— start RECORDED INFORMATION —

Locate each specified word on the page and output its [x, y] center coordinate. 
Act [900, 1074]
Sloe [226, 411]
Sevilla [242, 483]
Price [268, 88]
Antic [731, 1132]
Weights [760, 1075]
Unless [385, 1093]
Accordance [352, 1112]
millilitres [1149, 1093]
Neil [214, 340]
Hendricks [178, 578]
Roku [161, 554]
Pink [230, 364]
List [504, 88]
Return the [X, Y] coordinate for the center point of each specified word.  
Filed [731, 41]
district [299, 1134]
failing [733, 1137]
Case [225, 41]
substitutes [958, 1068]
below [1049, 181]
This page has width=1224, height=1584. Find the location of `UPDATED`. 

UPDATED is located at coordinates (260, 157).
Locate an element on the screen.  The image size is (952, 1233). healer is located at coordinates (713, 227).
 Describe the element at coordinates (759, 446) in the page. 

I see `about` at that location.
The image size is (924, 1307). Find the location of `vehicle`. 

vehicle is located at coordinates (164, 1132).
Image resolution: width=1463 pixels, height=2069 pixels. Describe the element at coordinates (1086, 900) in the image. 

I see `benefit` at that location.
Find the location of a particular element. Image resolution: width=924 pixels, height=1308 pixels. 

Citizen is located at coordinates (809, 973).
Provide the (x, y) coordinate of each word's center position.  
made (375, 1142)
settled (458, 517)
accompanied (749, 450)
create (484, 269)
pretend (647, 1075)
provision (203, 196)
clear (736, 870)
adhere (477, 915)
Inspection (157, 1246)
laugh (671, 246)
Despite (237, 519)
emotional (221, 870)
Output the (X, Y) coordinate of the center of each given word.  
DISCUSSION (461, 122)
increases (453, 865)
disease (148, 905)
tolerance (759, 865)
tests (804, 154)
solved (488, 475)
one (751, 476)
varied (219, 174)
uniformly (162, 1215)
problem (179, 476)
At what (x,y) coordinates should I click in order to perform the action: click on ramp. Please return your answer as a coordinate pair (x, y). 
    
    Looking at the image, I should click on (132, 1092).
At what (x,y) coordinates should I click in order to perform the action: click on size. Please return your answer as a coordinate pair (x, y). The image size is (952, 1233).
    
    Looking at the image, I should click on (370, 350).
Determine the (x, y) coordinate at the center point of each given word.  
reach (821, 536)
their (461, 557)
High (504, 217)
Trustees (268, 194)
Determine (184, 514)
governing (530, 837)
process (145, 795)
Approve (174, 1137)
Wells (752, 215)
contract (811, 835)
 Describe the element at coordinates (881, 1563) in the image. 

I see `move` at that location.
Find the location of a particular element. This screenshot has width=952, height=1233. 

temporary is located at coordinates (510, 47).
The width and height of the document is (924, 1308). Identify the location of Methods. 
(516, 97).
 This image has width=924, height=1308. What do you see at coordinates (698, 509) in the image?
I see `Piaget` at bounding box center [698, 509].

— end RECORDED INFORMATION —

• WRITTEN EXERCISE: Convert the records above, from the line that contains "Find the location of a particular element. Image" through the line that contains "create (484, 269)", both included, into a CSV with the columns text and answer. Give one row per record, putting each value in a single quoted field and replacing line breaks with spaces.

• TASK OUTPUT:
text,answer
"Find the location of a particular element. Image resolution: width=924 pixels, height=1308 pixels.","Citizen is located at coordinates (809, 973)."
"Provide the (x, y) coordinate of each word's center position. made","(375, 1142)"
"settled","(458, 517)"
"accompanied","(749, 450)"
"create","(484, 269)"